Several mechanisms may explain the antidepressant effects of PA and LBMS in sample populations of adults. First, PA reduces depressive symptoms via stimulation of neuroplasticity implicated in depression [34], attenuation of inflammation [35], enhanced resilience to oxidative and physiological stress [36], and promotion of self-esteem, social support, and self-efficacy [25]. Second, muscle strength positively contributes to PA and exercise habits [37] and physical functioning [38]. Therefore, individuals with good LBMS are less likely to suffer from depression in comparison to individuals with poor LBMS. Third, muscle strength is associated with a lower risk of geriatric health conditions, such as sarcopenia [39] and functional limitations and disabilities [40], which are important risk factors for late-life depression. Accordingly, individuals with good LBMS are likely to be not frail or robust and less dependent and have fewer difficulties in performing activities of daily living [41]. Collectively, this set of qualities provides protection against depression [42, 43]. Fourth, the pathologic mechanisms of depression involve cell death, disrupted neurogenesis, neuroinflammation, and endoplasmic reticulum stress [44]. On the other hand, the contraction-induced release of cytokines and myokines into circulatory systems may provide beneficial effects on depression via these regulatory mechanisms [45].

In particular, ours is the first study to report the moderation effect of LBMS on the relationship between PA and depression, which can be explained through several mechanisms. First, the moderation effect of LBMS on the relationship between PA and depression may be explained via sarcopenia and its relationship to depression. Insufficient PA may lead to the loss of muscle mass and strength [46], resulting in an increase in the risk for depression. Consequently, good LBMS may attenuate the impact of insufficient PA on the risk for dynapenia and depression. Second, muscle strength may attenuate the impact of insufficient PA on depression via fewer disabilities, fewer functional limitations, more independence, and a better quality of life. Third, muscle strength is positively associated with self-esteem, social support, and self-efficacy, each of which may negate the impact of insufficient PA on depression. Lastly, muscle contraction-induced myokines and/or anti-inflammatory cytokines may attenuate the impact of insufficient PA on the pathophysiology of depression via the regulator mechanisms discussed above [44].

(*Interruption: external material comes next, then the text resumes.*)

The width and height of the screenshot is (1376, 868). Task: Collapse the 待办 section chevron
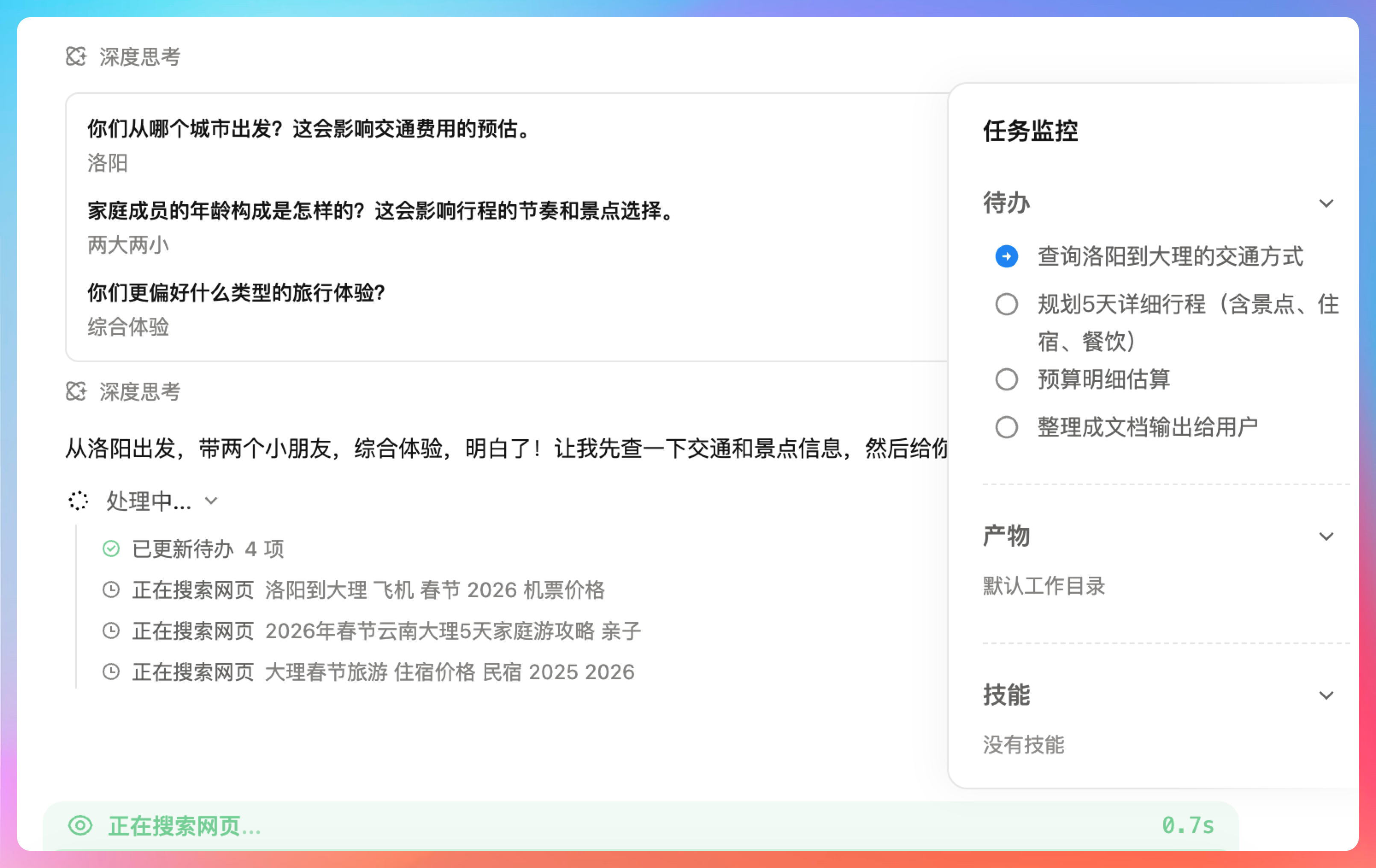[x=1326, y=203]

This study has limitations. First, the cross-sectional nature of the study does not allow any cause-and-effect explanation. Second, although LBMS is a reliable index of overall muscle strength [47] and is strongly associated with handgrip strength in community-dwelling older adults [48], handgrip strength is the most frequently used measurement of muscle strength, especially in geriatric populations [49]. Thus, considering both upper and lower body muscle strength may improve the predictor role of muscular strength in relation to depression or incident depression. Third, we cannot completely rule out the chance of measurement errors in the self-reported PA questionnaire due to its inherited limitations [50].

Conclusion

In summary, this population-based cross-sectional study examines the associations between PA, muscle strength, and depression in older Korean adults. The current findings show that LBMS is an important moderator in determining the relationship between PA and depressive symptoms, suggesting the need for an intervention to promote LBMS as well as the need to verify the present findings in longitudinal research.